The doctor updated us first. He was short and to the point. However, the main focus was the rash on my dad's back. He is so miserable that it makes it hard for them to keep his attention in therapy sessions and for him to get sleep at night. So the doctor decided to give my dad prednisone today because the rash is not responding to any topical creams! I assure you that the past two days, I have been lathering my dad up with all sorts of creams on the half hour. Even then, he is rocking side to side in his wheelchair trying to scratch his skin off. Rest assured I will never forget that my dad is allergic to adhesives in the future. Adhesives from heart monitor leads and adhesives from pads to prevent bed sores. The rash is all consuming and my dad can't focus on anything else, therefore a good chunk of our team meeting was focused on the rash. 

Once we moved off from the rash, apparently the team thinks my dad is doing great physically! HONESTLY, what planet are these people on? By the way in all this conversation there was little mention of my dad's dementia issues! So naturally I brought this up as it is the big elephant in the room and NOT talking about it won't make it disappear. It may not affect them in the long run, but it definitely impacts our family's quality of life. Since my dad is getting speech therapy in the rehab unit my question was how is this therapy assisting my dad and being integrated into his physical rehab? Mainly because I do not view any person in isolation, as they were doing today! Certainly it was clear that they can't manage the dementia and therefore that isn't even on the table when reviewing his physical rehab. All I know is I find my dad's dementia all consuming and when they tell me he is doing great and implying he is easy, I would like to suggest that they take him home for 24 hours and then LET'S talk!

At around noon today, one of the speech therapist's working with my dad came in for a session. She asked if yesterday's therapist who did a cognitive assessment called or wrote to me. I told her no! That said, I looked in the portal yesterday and I did see my dad's results from this assessment.

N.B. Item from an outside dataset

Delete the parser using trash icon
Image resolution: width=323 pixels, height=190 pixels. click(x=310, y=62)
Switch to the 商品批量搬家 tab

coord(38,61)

NONE of which I agreed with as she deemed my dad as having mild deficits from dementia. There is NOTHING MILD about him! I pushed back on this therapist today and said I did not agree with these results and clearly they were one snapshot in time, and I am with my dad 24 by 7. In addition, I can't stand when they ask my dad about time, place, and person. Because these questions are repeatedly asked of him, he knows that it is March, 2022, that he is in the hospital, and Biden is president. But scratch the surface and you will find out that my dad has significant impairment. He can't retain information for more than a minute, he can't process multiple pieces of information he hears, his long term memory is fading, and the list goes on. These deficits make it very difficult to function in every day life, as my dad no longer can engage in conversation, he can't follow what's on TV, can't read and take in information, and has trouble with activities of daily living. Putting that aside.... HE'S GREAT, just ask them!

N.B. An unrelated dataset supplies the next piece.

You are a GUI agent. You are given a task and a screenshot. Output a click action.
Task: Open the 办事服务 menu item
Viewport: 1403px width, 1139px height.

This is today's therapy session. My dad is up and participating in therapy, but between sessions and after them he is sleeping. I was at the hospital from 9am until 6:30pm. During that time, I may have spoken to my dad in full... thirty minutes. 

We learned today in the team meeting that my dad's discharge date is March 17, meaning he will receive in total 7 days of rehab. To put this into context, typically a rehab stay is 3 weeks to several months for the average patient.